The Nigerian-American director leaves Sundance Film Festival 2019 making history.
Chinonye Chukwu is the Nigerian-American director who truly left a mark on this year’s Sundance Film Festival. The raving reviews of her film Clemency are not the only valuables she’ll be leaving the festival with, as she is taking home the Grand Jury Prize for the U.S. Dramatic competition, Indie Wire reports.
This win makes her the first black woman to snag the festival’s biggest prize. She is now among U.S. Dramatic winners including Ryan Coogler, Desiree Akhavan, Debra Granik and more directors to take home this prize.
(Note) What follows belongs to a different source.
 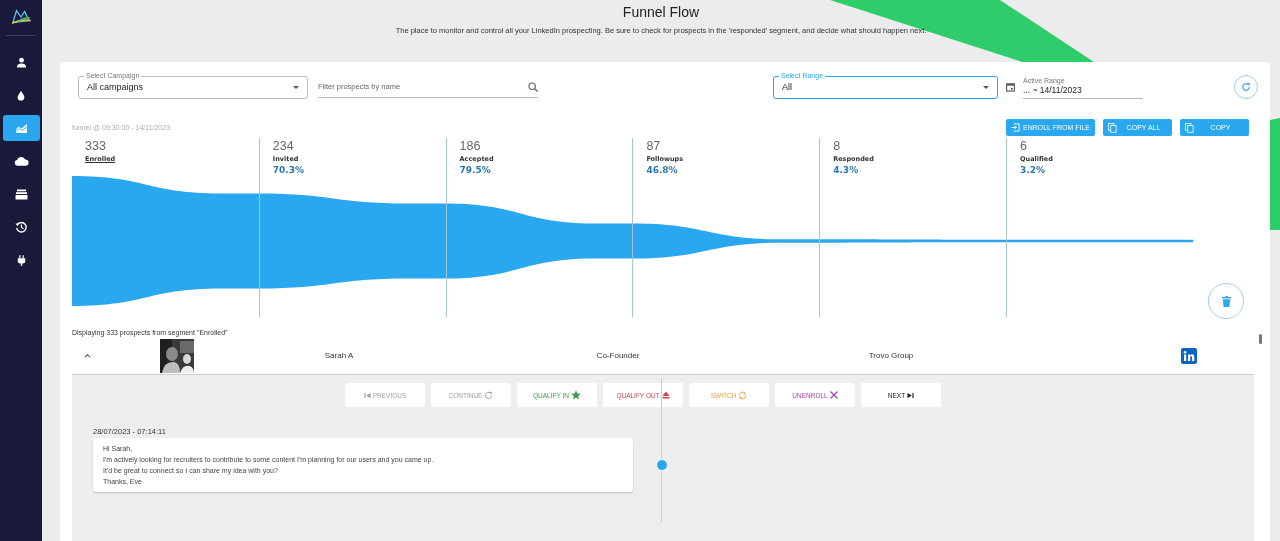 What do you see at coordinates (339, 356) in the screenshot?
I see `prospect-name: Sarah A` at bounding box center [339, 356].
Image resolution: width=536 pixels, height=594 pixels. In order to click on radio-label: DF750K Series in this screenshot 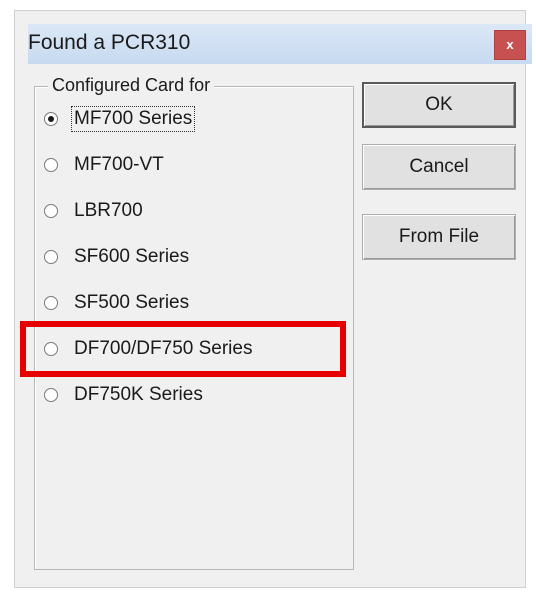, I will do `click(138, 394)`.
The Nigerian-born, Alaska-raised screenwriter, producer, director and activist both wrote and directed the drama that stars Alfre Woodard, who plays a prison warden grappling with how emotionally demanding her job is. Here’s the brief synopsis from Sundance below:
Years of carrying out death row executions have taken a toll on prison warden Bernadine Williams. As she prepares to execute another inmate, Bernadine must confront the psychological and emotional demons her job creates, ultimately connecting her to the man she is sanctioned to kill.
“I did a deep, deep, 4 year dive into the research and advocacy required to tell this story…and that was just scratching the surface,” Chukwu says in an interview with Democracy Now.
The filmmaker has also received more words of congratulations from the film world on social media, including Ava DuVernay and Tessa Thompson.